Cukup Kujaga Kau dengan Doa

Sabtu, 07 Mei 2011

“Dan apabila hamba-hambaKu bertanya kepadamu tentang Aku, maka jawablah, bahwasanya Aku adalah dekat. Aku mengabulkan permohonan orang yang berdoa apabila ia memohon kepadaKu, maka hendaklah mereka itu memenuhi (segala perintah)Ku dan hendaklah mereka beriman kepadaKu agar mereka selalu berada dalam kebenaran.” (Al-Baqarah: 186)

Doa adalah ibadah. 
Doa adalah senjata. 
Doa adalah benteng. 
Doa adalah obat. 
Doa adalah pintu segala kebaikan.

“Mairaa,,” panggilku dengan menadayu khas anak kecil sambil celingak celinguk memperhatikan rumah tetanggaku tersebut. Apakah Maira akan segera keluar atau tidak.

“Mairaa..” panggilku sekali lagi dengan suara cempreng khas anak kecil. Tapi sayang tak kulihat sedikitpun tanda-tanda kemunculannya. Yang ada hanya sahutan ibunya dari dalam rumah.

“Mairanya lagi tidur siang Da, mainnya besok-besok saja lagi ya!”

Kudengar samar-samar di dalam rumah itu suara Maira yang merengek ingin keluar menemuiku bermain. Aku yang saat itu masi berumur 10 tahun hanya bisa kembali ke rumahku dengan hati kecewa. Padahal hari itu kami sama sekali belum bermain apapun, tapi Ibu Maira sudah melarangnya untuk bermain. Akhirnya akupun kembali ke rumah, menjadikan kucing-kucingku sasaran untuk bermain.

Ada satu hal yang baru kusadari ketika aku mengingat masa kecilku bahwa aku jarang sekali diatur oleh kedua orang tuaku. Tidak seperti teman-temanku yang kadang kudapati menekuk wajah kecewa karena tidak boleh kesana kemari atau mungkin merengek tidak mau tidur siang. Seperti halnya Maira. Aku?


 Rasanya tak pernah kudapati orangtuaku berkata padaku, “Jangan kesana! Jangan kesini!” Atau yang paling sering kudapati pada teman-temanku, “Tidur siang nak!”

Aku merasa benar-benar dibebaskan, tak pernah diatur-atur sedemikian rupa.

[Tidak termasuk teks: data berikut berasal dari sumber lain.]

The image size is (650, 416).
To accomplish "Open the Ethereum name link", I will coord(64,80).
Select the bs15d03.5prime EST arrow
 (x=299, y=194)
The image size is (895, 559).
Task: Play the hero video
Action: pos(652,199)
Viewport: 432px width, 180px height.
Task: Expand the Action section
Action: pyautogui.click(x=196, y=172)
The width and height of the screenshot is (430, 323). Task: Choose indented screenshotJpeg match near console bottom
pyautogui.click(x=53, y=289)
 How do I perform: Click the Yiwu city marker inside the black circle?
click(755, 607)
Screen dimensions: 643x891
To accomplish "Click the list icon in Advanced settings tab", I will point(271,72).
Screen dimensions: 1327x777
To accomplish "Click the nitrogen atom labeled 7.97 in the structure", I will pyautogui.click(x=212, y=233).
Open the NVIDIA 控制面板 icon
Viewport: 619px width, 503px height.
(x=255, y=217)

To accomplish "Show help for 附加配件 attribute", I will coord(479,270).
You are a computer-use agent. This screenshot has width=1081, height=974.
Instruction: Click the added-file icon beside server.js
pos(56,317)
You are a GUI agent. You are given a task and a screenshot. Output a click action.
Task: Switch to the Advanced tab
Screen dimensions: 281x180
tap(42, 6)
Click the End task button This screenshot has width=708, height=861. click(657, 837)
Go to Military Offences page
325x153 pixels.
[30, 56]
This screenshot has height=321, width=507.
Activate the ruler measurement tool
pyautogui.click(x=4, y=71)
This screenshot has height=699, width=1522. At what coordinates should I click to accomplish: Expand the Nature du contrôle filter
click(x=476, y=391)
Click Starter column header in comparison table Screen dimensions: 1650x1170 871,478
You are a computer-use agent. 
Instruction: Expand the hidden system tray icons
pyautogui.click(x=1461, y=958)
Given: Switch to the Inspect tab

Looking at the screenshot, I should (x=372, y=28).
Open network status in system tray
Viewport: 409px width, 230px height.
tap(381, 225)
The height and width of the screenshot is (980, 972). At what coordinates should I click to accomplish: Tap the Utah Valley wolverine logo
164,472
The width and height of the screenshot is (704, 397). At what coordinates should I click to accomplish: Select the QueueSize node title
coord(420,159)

Sepulang sekolah aku bisa melakukan apapun sesuka hatiku. Bermain-main sepuasnya diluar jadwal sekolah Al-Quran tentunya.

“Aku nggak ikut camping, nggak boleh sama orang tua!” kata temen SDku saat itu. Akupun sedikit kecewa karena kelompokku akhirnya berkurang.

Aku nggak boleh ini sama ayah, aku nggak boleh itu!  Sering sekali rasanya kudengar teman-temanku berucap demikian. Sedangkan aku tak pernah sedikitpun merasa khawatir tidak diperbolehkan.

“Aku mau kesini!” jawab kedua orang tuaku hanyalah “iya, hati-hati! Keperluannya apa?” selesai.

Sekarang aku berpikir bahwa kedua orang tuaku benar-benar percaya sekali padaku. Buktinya masuk SMP aku sudah disekolahkan jauh dari mereka. Prinsip ayahku cuman 1 “anak itu jangan dipegang trus, lepaslah dia biar mandiri!” intinya sperti ini.

 Hampir semua keinginanku dulu selalu dipenuhi. Alhasil kadang ada rasa malas tidak usah izin orang tua menyergap. Ujungnya pasti aku akan diperbolehkan. Itulah pikiranku dulu.

Kenapa orang tua percaya sekali padaku? Kadang aku berpikir seperti ini. bisa saja sebenarnya kepercayaan itu kugunakan untuk hal yang tidak-tidak. Tapi aku sangat bersyukur aku tak pernah berpikir untuk melakukan hal-hal yang melanggar moral. Kadang aku berkaca pada beberapa teman-temanku. Dari mereka ada yang sepertiku, sangat dipercaya oleh kedua orangtuanya, tapi hatiku miris melihatnya yang  malah semakin tak karuan.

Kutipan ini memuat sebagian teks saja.